Who can forget how ferociously he fought during that third round in 2018 with that chip-in eagle on eight and emphatic reactions there and on his putt on 18 that led to a 65. But that Sunday, McIlroy faded to a tie for fifth with a 2-over 74 and his showdown with eventual winner Patrick Reed – a rematch of sorts from the Ryder Cup at Hazeltine 18 months earlier – never really materialized.

Then there’s the 2012 Masters when he entered the weekend only one shot behind the lead, in the third-to-last group. Things looked so promising, but he shot 77-76 on the weekend to tie for 40th.

In his very first chance at career grand slam history in Augusta after winning the 2014 PGA, McIlroy shot an impressive 12-under in that subsequent 2015 Masters but finished fourth due to Jordan Spieth’s record-tying (at the time) 18-under score and hot weeks from Phil Mickelson and Justin Rose who finished joint second at 14-under.

McIlroy's provided a few other good Masters performances over the years, but one thing that came to my mind as I spoke with him at Augusta in 2018 was, has he ever let himself think about what reality would be like should he finally break through at Augusta National? Just imagine the sense of relief for the superstar who’s been saddled with this hyper-focused burden from the golf world for now nearly a decade. What would it mean for him to win the Masters and finally get that career grand slam?

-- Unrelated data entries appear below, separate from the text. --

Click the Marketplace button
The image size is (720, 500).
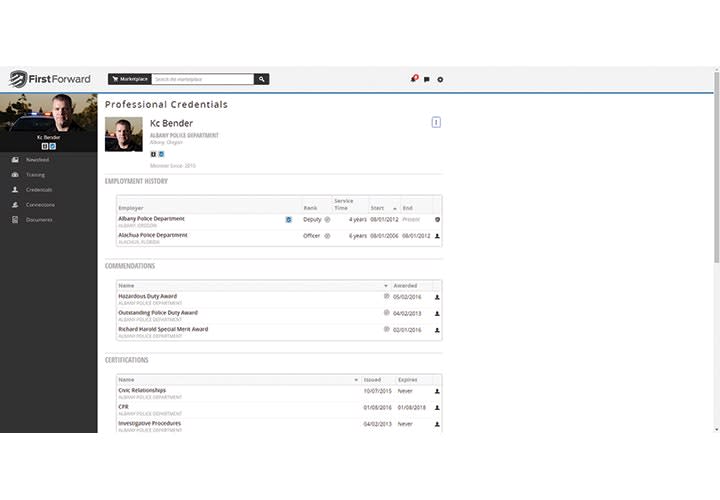129,78
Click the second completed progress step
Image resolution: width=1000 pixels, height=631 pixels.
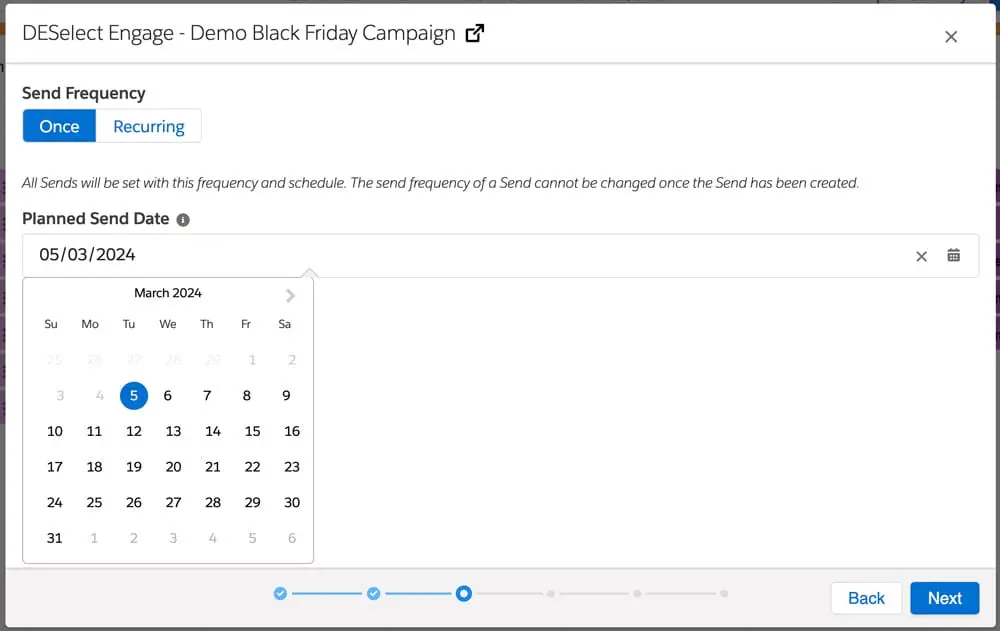coord(373,593)
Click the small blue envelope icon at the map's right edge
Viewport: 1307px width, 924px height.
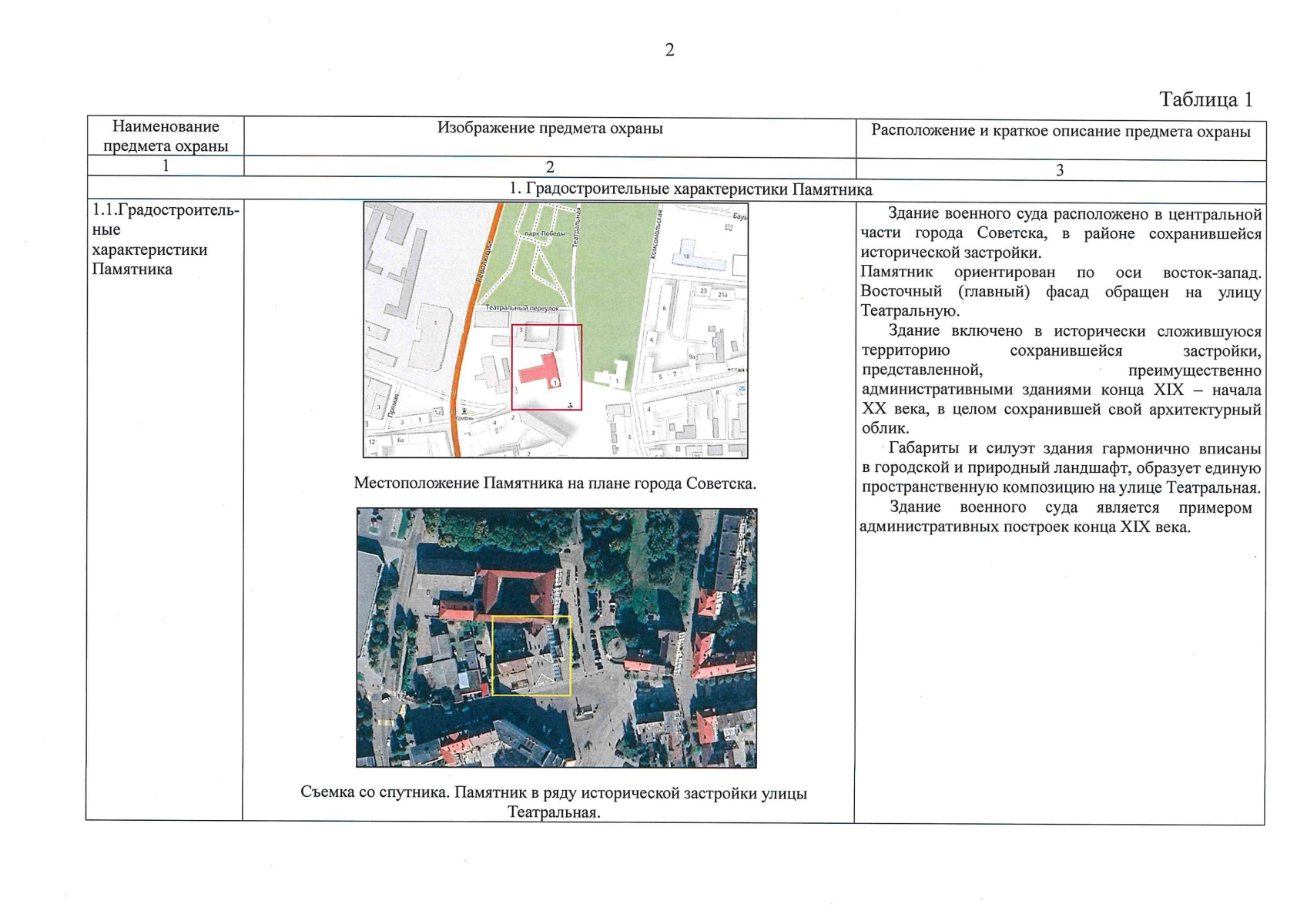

“It would mean everything,” McIlroy said. “I’ve wanted to win the Masters ever since I was that little kid growing up in Northern Ireland. I’ve always wanted to be known for winning major championships and especially the Masters. It would be absolutely amazing for me and my career.”

This now begs the question, what does he need to do to get to the elusive finish line and win that green jacket?

“I just need to keep doing what I'm doing, continue to just make sure I’m playing well, have a good mindset, focus on the things that I can do like good thought processes, good preparation, staying in the moment, putting forth my best effort each and every time I get over the ball, all of that," McIlroy told me at the 2019 Masters. “If I just keep doing that, keep persisting, and keep chipping away at all of those things, then hopefully at the end of the week it all adds up to a good result.”

One thought McIlroy's taking into account this year that’s different from past years, is a sentimental mindset, which he talked about with Pete Cowen, who has been his part-time swing coach the last couple of years.

That sentiment is that he gets to go to Augusta this year chasing his childhood dreams.

“I’ve got a chance to do something very few people have ever done, so that’s pretty cool," he said.